In an order dated March 29, Spilseth also denied defense motions to suppress statements Paul Anthony Wickenhauser made to law enforcement officials after the Aug. 17 crash that killed Marta Stoffers, 68, of Atwater, her daughter-in-law, Michelle Hoffman, 40, of Eden Prairie, and Hoffman’s 8-year-old daughter Julia.
The felony charges, plus a misdemeanor charge for open bottle, were filed after the three family members were killed in the head-on crash near where U.S. Highway 12 intersects with Kandiyohi County Road 127. Hoffman’s 5-year-old son, Jason, was injured.
The order also schedules a four-day trial to begin July 30 in Kandiyohi County District Court. A pretrial hearing has also been scheduled for May 22.
Spilseth also denied a motion challenging the legality of Wickenhauser’s detention by State Patrol Trooper Dennis Koenen in his squad car, finding that a brief detention was warranted because Wickenhauser was involved in a serious accident. In finding that there is sufficient probable cause for the criminal vehicular charges against Wickenhauser, Spilseth found that Wicken- hauser voluntarily admitted that he crossed the center line of traffic with his pickup truck, admitted to officers that he had consumed alcohol and the judge also found that Koenen and Willmar Police Officer James Venenga both smelled alcohol on Wickenhauser and noted that the young man had bloodshot eyes.
Alcohol impairment is the basis for criminal vehicular charges.
Wickenhauser’s attorney, Lynne Torgerson, had argued during a March 12 hearing that her client had passed the only field sobriety test he was given, a preliminary breath test that showed a 0.07 percent blood-alcohol content. The legal limit for driving while impaired charges is 0.08 percent.
A later blood test showed 0.09 percent.
Torgerson had argued that blood test never should have occurred because there was no probable cause for further testing, but Spilseth’s order detailed his findings that there was probable cause.
At the March 12 hearing, Torgerson said she had the results of three blood tests performed on Wickenhauser — a blood serum test, a test by an independent testing agency and the preliminary breath test reading — that show her client was not legally intoxicated.
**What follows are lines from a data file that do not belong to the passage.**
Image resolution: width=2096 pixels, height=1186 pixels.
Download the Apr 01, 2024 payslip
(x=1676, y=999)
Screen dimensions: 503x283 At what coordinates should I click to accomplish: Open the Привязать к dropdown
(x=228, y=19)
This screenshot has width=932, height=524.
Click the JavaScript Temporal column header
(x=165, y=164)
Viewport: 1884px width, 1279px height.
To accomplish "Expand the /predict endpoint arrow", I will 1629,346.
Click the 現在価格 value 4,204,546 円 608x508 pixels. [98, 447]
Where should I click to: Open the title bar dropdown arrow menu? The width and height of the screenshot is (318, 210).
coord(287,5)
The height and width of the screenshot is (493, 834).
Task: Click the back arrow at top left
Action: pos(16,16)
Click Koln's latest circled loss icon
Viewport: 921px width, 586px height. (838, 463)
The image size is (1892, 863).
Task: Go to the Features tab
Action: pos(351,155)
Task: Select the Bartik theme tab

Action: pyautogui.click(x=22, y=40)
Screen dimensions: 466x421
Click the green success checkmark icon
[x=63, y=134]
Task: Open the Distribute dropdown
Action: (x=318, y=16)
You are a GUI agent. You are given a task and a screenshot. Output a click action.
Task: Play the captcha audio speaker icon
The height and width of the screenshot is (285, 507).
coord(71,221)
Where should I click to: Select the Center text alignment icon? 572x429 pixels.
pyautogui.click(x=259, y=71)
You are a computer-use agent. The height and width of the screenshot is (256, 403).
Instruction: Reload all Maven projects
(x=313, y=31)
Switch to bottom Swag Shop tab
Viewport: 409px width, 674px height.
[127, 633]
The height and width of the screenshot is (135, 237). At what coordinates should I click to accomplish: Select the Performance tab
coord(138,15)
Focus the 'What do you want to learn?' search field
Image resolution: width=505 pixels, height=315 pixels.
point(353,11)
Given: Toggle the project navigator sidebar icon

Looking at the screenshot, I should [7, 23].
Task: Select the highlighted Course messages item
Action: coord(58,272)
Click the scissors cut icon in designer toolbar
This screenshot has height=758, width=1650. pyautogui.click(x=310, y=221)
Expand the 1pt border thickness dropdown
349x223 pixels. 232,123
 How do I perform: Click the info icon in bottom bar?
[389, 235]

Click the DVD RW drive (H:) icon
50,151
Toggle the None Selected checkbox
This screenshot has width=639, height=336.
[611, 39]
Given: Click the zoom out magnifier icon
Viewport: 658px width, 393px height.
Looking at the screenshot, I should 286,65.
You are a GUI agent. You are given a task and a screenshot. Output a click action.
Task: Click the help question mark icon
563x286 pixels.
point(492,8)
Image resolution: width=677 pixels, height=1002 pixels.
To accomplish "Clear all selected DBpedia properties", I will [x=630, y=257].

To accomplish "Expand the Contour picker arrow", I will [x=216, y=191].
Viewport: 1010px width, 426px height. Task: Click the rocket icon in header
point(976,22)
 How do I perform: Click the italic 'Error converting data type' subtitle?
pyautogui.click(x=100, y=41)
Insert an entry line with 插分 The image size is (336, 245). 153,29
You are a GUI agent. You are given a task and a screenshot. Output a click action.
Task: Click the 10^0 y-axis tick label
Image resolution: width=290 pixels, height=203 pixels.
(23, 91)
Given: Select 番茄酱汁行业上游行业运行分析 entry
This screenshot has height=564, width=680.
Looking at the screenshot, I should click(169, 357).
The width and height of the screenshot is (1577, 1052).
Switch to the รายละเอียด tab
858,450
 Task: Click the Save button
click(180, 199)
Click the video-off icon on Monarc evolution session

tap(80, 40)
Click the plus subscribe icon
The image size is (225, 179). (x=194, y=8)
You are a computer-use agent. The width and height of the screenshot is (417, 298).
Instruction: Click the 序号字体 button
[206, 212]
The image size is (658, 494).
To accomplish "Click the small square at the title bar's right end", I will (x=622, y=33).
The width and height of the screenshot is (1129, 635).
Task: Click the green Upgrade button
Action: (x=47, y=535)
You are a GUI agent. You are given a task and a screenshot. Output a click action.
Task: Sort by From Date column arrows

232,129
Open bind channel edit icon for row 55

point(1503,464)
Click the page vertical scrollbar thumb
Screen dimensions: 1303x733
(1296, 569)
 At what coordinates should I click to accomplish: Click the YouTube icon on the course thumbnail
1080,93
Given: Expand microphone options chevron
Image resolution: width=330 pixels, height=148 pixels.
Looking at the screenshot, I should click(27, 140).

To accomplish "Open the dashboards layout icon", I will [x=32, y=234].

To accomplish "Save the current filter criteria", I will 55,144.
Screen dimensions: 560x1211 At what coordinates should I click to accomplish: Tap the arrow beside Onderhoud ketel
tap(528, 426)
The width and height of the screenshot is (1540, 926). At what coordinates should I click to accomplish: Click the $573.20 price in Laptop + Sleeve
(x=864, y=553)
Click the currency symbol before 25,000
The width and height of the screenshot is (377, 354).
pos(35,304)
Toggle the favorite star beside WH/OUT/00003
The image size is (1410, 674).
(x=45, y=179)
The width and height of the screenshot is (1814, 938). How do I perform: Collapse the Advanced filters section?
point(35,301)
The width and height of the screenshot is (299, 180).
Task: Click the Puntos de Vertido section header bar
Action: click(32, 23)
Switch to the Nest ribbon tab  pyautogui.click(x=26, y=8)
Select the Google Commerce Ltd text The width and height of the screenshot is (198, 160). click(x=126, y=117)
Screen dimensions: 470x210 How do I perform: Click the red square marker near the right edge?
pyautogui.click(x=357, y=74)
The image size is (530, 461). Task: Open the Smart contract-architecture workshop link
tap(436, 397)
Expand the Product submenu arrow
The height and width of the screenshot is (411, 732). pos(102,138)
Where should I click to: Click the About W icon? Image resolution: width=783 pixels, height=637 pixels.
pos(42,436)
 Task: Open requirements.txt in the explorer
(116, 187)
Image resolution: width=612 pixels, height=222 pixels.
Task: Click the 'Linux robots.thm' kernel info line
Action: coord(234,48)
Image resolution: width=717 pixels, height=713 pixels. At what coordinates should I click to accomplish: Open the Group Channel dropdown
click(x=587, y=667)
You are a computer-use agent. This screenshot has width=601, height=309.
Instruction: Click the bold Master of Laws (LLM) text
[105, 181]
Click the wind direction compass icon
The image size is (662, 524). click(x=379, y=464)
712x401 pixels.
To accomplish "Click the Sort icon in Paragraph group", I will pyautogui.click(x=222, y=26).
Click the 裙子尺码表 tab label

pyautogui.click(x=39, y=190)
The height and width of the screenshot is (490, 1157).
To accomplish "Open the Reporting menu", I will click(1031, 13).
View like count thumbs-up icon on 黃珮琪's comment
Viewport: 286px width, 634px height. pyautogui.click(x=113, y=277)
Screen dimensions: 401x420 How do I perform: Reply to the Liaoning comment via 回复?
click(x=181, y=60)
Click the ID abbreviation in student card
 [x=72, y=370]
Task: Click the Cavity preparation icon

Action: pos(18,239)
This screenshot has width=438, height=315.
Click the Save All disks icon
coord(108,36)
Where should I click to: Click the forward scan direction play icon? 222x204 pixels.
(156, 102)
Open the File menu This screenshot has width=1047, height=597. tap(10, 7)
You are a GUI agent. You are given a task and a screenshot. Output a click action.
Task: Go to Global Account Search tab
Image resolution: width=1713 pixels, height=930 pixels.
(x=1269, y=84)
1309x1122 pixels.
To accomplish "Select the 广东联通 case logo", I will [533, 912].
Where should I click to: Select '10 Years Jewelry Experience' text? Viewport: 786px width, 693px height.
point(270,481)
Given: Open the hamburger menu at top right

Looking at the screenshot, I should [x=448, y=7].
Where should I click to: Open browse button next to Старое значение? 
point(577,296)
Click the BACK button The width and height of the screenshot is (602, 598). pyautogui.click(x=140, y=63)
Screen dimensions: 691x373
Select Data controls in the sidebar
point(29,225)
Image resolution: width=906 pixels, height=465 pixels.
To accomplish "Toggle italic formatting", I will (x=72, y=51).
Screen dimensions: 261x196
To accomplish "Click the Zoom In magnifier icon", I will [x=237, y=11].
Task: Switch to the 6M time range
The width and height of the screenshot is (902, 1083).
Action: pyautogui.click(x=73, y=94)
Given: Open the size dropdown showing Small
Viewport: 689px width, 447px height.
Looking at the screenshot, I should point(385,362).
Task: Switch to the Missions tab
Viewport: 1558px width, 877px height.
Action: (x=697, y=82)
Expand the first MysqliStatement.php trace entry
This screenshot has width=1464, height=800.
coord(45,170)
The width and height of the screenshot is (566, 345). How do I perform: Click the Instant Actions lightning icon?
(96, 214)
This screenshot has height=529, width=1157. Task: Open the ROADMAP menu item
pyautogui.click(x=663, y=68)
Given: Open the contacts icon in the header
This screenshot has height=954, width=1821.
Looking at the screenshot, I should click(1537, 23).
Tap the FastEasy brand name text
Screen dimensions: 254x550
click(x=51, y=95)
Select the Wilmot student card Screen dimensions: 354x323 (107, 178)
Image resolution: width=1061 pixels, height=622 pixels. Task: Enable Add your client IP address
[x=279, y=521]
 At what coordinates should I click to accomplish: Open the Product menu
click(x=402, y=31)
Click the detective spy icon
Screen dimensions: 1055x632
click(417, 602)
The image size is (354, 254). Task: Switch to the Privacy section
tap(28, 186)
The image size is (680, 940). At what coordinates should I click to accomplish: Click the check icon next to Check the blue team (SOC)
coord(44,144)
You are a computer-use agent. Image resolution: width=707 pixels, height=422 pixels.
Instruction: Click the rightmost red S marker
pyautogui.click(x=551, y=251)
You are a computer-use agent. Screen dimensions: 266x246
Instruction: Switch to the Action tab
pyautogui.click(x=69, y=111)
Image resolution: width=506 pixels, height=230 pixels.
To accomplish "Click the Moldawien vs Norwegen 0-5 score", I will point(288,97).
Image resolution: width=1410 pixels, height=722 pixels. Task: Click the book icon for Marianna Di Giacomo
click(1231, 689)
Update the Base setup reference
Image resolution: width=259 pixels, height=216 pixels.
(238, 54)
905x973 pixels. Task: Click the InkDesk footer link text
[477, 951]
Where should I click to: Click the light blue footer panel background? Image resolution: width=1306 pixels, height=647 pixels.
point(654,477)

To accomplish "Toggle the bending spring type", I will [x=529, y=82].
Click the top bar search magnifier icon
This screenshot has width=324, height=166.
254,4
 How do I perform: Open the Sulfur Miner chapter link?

Assistant County Attorney John Kallestad argued at the same hearing that there is case law, appeals court and Supreme Court decisions that show that the possibility of impairment, the presence of injuries or the possibility of negligence have been found to provide sufficient probable cause — or the legal foundation — for blood-alcohol content testing to be conducted in criminal vehicular cases.